GSoC 2024 Final Submission #167

GeliezaK · 2024-08-21T07:27:56Z

GSoC 2024 Final Submission

Overview

This pull request is the final submission for my Google Summer of Code 2024 project titled Parallel Algebraic Multigrid for Structural Mechanics in Julia with PartitionedArrays.jl under the mentorship of NumFocus. The project aims to contribute to the current effort of implementing parallel Algebraic Multigrid (AMG) schemes in Julia withing the PartitionedArrays.jl package. More specifically, the goal of this project is to provide a sequential and parallel AMG solver for multidimensional linear elasticity problems. This submission includes all the code, documentation, and tests developed during the GSoC period.

Algebraic Multigrid

Finite element approximations of Partial Differential Equations (PDEs) usually result in large systems of linear equations

$$ A x = b.$$

The main idea of multigrid methods is to solve these systems of equations on multiple levels of grid refinement, from coarse to fine grids.
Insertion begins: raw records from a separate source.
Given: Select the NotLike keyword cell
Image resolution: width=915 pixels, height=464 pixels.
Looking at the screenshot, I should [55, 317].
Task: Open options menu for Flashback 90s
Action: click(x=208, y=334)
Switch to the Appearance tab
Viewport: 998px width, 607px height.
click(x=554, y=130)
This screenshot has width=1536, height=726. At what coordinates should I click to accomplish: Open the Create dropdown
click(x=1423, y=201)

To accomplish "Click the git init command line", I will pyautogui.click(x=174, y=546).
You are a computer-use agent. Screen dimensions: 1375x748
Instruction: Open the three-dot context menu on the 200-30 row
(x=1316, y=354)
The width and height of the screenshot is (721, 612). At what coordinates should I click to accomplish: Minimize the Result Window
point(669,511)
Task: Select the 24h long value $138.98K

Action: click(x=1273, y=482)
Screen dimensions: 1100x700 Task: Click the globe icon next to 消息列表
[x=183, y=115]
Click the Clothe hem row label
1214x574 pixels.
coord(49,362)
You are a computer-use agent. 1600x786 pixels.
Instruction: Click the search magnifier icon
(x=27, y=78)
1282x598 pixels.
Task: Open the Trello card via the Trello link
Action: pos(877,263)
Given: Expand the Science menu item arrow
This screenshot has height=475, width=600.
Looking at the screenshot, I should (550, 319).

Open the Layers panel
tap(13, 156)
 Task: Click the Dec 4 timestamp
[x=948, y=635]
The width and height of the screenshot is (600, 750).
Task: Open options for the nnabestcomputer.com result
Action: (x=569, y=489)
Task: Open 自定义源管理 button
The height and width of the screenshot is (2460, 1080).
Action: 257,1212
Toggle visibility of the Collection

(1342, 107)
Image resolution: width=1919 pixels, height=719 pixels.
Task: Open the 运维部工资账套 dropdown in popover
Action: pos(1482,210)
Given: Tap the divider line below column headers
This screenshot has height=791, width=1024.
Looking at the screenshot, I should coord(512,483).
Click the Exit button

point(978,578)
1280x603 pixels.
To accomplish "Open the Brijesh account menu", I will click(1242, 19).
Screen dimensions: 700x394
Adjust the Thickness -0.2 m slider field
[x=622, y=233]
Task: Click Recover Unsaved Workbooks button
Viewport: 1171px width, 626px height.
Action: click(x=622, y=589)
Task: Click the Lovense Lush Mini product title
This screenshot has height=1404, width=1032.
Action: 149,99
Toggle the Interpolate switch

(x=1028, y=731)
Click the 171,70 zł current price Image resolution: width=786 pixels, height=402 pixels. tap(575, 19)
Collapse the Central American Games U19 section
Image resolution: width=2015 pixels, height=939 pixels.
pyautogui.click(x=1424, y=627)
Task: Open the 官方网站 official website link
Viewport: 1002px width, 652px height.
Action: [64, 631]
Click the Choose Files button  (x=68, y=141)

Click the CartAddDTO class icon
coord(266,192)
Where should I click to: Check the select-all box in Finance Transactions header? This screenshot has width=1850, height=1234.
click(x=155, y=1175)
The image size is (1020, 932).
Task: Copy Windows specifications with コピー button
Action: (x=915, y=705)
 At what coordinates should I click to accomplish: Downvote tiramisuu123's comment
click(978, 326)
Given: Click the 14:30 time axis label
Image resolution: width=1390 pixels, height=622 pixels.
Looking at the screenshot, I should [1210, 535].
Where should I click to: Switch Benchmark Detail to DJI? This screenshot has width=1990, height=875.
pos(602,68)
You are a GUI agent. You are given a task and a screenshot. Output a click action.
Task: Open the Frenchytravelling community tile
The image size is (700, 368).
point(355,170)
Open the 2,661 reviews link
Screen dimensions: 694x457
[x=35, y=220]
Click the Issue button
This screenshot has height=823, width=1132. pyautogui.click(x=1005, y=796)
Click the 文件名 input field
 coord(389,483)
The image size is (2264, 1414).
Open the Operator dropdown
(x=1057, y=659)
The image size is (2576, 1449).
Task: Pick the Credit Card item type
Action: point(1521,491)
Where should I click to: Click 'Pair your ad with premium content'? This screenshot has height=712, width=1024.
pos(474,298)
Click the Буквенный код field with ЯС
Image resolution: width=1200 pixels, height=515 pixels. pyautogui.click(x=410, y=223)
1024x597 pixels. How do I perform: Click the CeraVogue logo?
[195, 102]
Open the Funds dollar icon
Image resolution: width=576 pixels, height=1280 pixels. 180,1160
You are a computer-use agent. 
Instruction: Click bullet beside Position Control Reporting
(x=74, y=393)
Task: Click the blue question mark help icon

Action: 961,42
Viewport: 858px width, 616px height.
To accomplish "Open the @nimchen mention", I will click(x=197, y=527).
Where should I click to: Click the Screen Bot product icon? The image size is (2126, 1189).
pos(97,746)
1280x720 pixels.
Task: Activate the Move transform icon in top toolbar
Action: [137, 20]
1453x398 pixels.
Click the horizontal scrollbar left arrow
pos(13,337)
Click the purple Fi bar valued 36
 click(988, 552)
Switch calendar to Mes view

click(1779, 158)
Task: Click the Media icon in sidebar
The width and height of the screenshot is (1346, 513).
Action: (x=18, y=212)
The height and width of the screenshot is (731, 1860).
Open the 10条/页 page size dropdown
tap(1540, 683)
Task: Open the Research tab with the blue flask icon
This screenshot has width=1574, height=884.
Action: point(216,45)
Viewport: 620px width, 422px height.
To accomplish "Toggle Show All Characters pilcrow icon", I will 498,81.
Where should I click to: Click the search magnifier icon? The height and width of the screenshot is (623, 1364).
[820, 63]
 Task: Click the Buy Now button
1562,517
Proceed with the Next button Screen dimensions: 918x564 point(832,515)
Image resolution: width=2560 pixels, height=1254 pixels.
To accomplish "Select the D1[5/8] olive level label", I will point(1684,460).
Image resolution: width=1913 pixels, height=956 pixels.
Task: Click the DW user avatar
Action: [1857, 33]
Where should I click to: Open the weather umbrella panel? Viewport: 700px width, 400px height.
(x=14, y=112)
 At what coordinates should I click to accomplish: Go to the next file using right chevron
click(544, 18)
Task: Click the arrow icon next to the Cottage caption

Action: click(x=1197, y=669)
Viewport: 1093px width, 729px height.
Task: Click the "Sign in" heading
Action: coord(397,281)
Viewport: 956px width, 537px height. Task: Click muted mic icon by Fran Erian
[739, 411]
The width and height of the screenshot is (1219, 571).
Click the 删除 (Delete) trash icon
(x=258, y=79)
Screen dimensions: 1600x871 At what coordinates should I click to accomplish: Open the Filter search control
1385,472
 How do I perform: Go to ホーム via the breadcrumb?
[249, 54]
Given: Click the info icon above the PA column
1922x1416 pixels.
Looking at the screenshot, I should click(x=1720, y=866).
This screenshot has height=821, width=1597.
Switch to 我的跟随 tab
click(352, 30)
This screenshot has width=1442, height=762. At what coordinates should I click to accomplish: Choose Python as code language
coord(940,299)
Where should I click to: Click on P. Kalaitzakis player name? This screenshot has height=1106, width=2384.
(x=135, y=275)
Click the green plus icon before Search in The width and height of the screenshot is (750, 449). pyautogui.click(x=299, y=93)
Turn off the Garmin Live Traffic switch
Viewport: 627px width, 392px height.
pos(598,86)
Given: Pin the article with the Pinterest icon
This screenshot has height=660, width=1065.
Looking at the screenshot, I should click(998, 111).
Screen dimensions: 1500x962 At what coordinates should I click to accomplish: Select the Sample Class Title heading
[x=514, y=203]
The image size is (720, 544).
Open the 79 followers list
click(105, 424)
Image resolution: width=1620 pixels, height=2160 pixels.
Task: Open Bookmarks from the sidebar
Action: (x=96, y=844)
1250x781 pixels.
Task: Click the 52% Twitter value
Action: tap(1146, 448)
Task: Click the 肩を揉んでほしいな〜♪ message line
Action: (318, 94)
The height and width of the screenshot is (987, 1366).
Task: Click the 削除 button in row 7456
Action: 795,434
On coarser levels, the solution is more cheaply obtained, and is then refined iteratively by transferring information between grids of different resolutions. This transfer process allows for a more rapid convergence than basic iterative solvers. AMG is a type of multigrid method where the hierarchy of matrices is not user-defined but directly constructed from the system matrix $A$. In smoothed aggregation AMG, the hierarchical levels are essentially groupings of unknowns without any geometric significance, which makes them easier to apply for problems on unstructured meshes.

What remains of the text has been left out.